I fairly often ride horses who's back is not far below the top of my head...my trainer's horse, when tacked up, has a saddle seat level with the top of my helmet (which is about an inch thick!).
Even a small horse can be a long way up, leading to the (mythical) idea of knights in armor having to be winched into the saddle.
So, how do you get up there?
The correct way of mounting in English tack is to stand on the horse's left (we do everything from a horse's left because of where a sword hangs when you're wearing one) facing towards its rear. You then put your left foot in the stirrup and your left hand on their withers (not the saddle), and hop forcefully around to bounce into the saddle.
Western riders stand facing the horse or slightly towards the tail, put their left foot in the stirrup, their left hand on the withers and the right on the saddle horn, hop a couple of times and half hop, half pull into the saddle.

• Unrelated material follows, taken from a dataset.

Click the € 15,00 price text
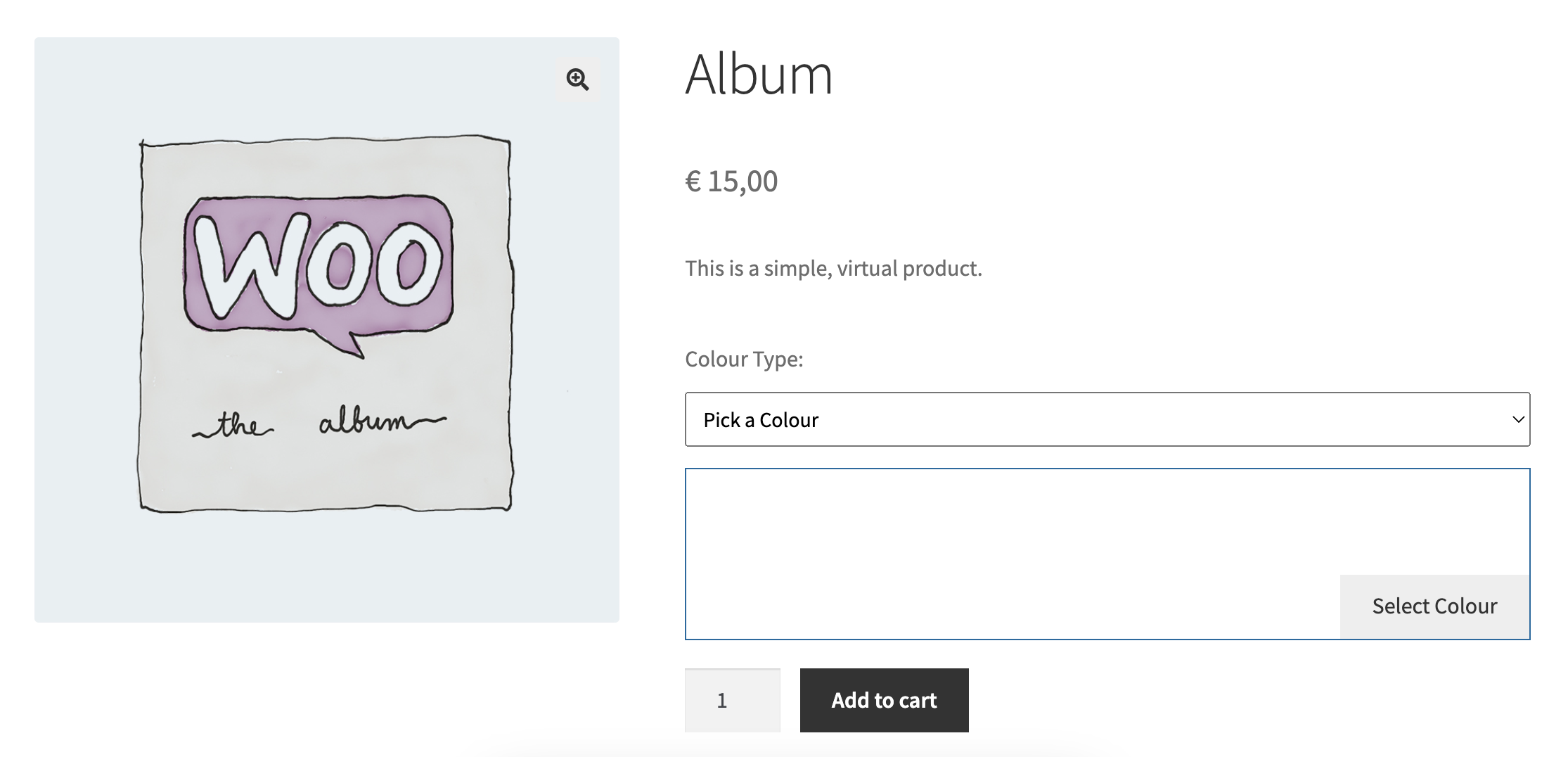Image resolution: width=1568 pixels, height=757 pixels. (x=730, y=181)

However, many people use some kind of mounting assist. A mounting block is the most common when departing from home - this is a wooden or, these days, heavy plastic stepped platform that allows you to just step into the stirrup (Unless you're riding a huge horse, in which case you might still have to pull yourself up). On the trail, a good horseman will always look for a mounting assist...standing on a rock or log, or putting the horse in a ditch or downhill. Mounting straight from the ground can make your horse's back sore and, especially in English, shorten the working life of your saddle.